→ PROBLEM DESCRIPTION
Entries follow. Give back exactly the lines starting at the one containing "Select the obese person silhouette icon" and ending at the one containing "The width and height of the screenshot is (834, 818).", and no other lines.

BEGIN ENTRIES PROVIDED

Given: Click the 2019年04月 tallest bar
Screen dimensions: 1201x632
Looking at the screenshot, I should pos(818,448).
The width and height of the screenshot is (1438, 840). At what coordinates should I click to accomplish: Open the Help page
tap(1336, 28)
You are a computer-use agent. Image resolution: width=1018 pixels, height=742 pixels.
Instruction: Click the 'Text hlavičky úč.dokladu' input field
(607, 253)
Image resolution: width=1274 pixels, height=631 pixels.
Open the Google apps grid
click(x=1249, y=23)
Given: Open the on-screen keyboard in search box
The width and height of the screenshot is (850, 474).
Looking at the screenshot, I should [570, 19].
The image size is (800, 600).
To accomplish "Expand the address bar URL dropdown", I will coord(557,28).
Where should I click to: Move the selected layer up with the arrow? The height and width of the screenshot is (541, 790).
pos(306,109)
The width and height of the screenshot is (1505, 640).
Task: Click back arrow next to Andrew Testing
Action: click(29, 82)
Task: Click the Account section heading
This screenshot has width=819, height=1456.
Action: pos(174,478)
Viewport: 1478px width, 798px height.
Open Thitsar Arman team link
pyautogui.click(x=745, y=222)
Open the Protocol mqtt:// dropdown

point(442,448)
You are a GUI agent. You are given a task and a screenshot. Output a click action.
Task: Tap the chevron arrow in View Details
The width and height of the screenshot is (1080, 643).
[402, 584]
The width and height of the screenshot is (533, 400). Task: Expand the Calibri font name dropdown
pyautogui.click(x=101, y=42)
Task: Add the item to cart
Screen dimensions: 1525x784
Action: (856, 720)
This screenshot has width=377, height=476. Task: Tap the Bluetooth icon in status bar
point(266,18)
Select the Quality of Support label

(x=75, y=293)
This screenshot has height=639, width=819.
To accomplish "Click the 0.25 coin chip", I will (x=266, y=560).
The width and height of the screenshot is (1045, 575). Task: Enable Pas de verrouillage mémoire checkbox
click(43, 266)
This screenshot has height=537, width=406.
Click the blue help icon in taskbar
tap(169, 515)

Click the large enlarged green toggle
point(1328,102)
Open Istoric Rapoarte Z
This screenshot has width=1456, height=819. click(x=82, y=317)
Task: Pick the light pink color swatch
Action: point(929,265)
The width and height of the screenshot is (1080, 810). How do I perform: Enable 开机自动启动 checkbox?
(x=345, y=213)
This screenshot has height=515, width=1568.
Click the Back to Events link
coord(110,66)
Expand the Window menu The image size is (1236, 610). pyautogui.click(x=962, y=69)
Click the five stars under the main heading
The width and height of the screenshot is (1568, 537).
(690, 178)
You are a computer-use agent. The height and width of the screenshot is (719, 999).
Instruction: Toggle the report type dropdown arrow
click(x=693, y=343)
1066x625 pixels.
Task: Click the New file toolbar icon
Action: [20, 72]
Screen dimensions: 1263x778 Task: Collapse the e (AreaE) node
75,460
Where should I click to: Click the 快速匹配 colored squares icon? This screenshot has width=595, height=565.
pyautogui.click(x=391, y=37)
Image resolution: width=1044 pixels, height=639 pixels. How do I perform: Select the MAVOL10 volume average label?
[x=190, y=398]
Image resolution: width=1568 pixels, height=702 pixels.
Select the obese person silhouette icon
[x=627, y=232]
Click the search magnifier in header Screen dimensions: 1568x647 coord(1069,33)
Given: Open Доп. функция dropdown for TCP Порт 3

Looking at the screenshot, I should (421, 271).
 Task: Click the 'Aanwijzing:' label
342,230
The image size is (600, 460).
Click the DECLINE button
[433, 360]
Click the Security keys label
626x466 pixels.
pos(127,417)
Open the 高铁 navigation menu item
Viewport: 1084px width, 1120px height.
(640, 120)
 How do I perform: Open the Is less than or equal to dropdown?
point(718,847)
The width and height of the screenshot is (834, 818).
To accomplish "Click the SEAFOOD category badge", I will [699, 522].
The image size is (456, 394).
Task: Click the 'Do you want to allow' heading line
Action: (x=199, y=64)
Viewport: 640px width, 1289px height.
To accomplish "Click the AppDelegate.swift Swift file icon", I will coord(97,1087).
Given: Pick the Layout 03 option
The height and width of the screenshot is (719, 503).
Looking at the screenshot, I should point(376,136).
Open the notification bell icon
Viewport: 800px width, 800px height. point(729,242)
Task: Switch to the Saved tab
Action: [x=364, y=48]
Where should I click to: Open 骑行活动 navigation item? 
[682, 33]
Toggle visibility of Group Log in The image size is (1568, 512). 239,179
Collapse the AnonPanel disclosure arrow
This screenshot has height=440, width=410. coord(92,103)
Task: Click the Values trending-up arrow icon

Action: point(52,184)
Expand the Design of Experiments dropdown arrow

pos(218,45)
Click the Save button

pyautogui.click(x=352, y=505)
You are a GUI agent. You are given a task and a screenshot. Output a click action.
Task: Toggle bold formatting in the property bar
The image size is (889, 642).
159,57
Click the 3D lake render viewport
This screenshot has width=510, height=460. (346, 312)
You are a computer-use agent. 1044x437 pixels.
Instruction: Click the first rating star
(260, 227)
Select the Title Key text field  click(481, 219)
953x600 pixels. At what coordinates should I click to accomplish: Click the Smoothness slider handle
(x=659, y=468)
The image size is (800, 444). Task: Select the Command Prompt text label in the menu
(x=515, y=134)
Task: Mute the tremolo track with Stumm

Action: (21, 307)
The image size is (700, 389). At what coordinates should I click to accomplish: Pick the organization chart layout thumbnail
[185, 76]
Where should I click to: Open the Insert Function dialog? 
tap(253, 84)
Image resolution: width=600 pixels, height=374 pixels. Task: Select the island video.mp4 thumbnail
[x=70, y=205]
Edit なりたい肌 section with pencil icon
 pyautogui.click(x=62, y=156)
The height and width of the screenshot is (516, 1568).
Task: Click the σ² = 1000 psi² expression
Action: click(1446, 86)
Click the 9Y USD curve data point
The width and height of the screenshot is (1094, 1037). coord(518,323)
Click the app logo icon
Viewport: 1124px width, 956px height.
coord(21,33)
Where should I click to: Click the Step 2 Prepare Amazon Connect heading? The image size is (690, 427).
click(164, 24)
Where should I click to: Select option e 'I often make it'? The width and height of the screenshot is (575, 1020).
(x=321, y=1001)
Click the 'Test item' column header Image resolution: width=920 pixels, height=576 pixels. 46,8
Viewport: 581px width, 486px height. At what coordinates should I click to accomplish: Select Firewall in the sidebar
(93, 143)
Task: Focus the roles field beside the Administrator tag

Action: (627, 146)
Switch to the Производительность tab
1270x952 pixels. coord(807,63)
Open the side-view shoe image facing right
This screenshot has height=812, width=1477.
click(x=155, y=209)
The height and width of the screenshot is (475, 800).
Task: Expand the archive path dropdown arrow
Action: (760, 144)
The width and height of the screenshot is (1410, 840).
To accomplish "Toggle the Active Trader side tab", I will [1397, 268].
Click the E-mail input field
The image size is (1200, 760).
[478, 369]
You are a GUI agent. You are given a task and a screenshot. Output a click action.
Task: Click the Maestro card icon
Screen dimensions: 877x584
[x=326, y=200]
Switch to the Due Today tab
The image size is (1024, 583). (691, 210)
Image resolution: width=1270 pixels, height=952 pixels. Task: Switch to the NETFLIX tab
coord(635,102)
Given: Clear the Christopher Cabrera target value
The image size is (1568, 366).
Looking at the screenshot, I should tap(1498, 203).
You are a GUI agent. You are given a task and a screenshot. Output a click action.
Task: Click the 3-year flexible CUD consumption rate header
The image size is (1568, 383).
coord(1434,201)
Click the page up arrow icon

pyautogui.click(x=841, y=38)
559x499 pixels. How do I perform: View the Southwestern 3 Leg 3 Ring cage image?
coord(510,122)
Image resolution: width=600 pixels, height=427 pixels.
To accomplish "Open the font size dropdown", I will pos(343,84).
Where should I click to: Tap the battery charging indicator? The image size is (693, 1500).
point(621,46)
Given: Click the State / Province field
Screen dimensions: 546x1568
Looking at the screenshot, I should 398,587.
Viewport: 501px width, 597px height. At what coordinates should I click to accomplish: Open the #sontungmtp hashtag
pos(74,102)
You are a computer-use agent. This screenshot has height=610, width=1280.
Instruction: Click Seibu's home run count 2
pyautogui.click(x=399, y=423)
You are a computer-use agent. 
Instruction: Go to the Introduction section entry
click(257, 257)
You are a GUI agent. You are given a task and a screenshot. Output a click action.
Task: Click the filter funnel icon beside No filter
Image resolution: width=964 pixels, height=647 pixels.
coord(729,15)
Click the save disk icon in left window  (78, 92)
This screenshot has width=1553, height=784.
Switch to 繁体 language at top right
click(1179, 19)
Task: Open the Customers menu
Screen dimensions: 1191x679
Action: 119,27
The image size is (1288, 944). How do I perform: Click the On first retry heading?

END ENTRIES PROVIDED

→ OUTPUT BELOW
Select the obese person silhouette icon
[x=627, y=232]
Click the search magnifier in header Screen dimensions: 1568x647 coord(1069,33)
Given: Open Доп. функция dropdown for TCP Порт 3

Looking at the screenshot, I should (421, 271).
 Task: Click the 'Aanwijzing:' label
342,230
The image size is (600, 460).
Click the DECLINE button
[433, 360]
Click the Security keys label
626x466 pixels.
pos(127,417)
Open the 高铁 navigation menu item
Viewport: 1084px width, 1120px height.
(640, 120)
 How do I perform: Open the Is less than or equal to dropdown?
point(718,847)
The width and height of the screenshot is (834, 818).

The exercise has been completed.